### What the exercise asks
Count how many lines of the data below contain the string "Instruction", treating case as significant, and give only that number.

Text and item location data

[start]

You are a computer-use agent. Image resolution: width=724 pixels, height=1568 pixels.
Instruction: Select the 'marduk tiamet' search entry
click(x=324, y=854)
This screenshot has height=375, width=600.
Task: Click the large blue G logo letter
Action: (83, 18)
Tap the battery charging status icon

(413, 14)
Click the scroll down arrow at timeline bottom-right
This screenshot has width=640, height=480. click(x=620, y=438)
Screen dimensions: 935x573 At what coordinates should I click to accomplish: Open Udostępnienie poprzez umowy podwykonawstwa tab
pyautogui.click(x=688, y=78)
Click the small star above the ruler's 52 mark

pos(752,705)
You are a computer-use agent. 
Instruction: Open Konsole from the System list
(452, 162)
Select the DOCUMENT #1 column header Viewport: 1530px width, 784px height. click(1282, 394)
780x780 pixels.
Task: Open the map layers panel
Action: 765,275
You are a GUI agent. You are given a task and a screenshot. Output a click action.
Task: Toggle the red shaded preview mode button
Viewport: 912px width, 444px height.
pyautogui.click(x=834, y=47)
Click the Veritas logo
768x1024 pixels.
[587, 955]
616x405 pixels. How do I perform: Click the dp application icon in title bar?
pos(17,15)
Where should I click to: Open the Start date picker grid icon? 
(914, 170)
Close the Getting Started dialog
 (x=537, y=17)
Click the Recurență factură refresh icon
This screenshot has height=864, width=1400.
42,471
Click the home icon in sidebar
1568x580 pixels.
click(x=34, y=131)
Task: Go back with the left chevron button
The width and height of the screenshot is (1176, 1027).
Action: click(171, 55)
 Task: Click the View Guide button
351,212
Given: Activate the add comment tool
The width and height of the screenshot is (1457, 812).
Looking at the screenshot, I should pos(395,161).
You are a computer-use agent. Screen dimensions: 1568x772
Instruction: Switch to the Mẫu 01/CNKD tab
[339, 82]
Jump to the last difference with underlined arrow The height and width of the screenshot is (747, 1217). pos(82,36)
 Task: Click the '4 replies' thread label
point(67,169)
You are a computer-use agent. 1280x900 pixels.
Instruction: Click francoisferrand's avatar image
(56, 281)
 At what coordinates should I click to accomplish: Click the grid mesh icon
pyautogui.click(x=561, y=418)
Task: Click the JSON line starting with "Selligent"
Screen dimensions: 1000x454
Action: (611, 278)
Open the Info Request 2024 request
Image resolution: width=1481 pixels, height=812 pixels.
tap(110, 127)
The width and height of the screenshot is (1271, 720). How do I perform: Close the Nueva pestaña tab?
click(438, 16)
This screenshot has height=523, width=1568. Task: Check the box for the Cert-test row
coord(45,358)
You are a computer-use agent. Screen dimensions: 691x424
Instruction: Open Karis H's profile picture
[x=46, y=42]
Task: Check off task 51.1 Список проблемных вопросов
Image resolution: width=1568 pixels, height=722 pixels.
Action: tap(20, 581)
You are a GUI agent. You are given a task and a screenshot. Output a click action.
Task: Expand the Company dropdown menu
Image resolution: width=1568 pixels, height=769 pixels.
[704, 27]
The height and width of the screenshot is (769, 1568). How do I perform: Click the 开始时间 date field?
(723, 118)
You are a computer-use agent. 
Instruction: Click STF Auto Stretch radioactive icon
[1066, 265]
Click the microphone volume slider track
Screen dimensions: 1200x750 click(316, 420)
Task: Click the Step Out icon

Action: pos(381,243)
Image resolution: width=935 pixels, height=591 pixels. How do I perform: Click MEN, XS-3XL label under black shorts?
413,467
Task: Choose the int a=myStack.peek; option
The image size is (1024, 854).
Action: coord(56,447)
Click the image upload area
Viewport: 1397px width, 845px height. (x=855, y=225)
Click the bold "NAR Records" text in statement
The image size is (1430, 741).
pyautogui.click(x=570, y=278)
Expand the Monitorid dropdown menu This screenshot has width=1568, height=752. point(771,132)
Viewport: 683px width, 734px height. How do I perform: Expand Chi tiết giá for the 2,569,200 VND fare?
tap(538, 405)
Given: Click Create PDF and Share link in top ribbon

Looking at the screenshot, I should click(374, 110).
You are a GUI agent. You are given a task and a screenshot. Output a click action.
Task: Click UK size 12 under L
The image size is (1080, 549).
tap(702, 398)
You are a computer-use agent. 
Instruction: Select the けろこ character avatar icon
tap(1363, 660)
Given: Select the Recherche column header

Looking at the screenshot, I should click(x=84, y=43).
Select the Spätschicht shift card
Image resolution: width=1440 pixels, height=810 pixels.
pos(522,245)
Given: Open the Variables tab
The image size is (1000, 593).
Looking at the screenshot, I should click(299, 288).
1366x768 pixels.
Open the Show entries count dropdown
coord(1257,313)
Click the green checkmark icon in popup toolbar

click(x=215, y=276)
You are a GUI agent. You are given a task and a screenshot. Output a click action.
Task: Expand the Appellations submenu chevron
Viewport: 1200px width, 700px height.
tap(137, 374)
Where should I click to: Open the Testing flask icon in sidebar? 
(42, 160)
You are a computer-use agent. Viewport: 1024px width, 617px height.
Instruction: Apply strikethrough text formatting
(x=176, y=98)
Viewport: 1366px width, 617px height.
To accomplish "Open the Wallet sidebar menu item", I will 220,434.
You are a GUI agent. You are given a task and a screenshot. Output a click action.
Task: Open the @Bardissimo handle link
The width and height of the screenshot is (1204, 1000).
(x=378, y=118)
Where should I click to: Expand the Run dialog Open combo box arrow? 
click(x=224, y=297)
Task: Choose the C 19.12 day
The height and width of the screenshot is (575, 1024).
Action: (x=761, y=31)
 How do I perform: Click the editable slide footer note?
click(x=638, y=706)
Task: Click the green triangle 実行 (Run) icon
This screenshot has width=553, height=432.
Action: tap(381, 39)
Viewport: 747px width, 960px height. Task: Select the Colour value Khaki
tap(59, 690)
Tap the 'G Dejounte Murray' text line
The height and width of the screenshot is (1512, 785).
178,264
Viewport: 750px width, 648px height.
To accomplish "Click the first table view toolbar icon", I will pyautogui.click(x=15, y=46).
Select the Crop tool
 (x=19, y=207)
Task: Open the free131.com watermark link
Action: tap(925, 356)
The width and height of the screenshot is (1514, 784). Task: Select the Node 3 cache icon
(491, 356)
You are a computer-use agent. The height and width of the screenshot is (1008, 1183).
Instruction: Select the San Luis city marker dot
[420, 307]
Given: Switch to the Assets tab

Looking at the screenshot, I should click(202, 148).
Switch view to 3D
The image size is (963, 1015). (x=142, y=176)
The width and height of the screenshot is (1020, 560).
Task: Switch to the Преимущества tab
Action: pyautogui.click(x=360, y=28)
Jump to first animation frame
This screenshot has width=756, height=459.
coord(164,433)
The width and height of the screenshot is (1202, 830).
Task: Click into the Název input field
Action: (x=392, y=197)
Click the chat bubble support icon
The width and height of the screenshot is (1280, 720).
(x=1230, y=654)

[end]

### Written response
9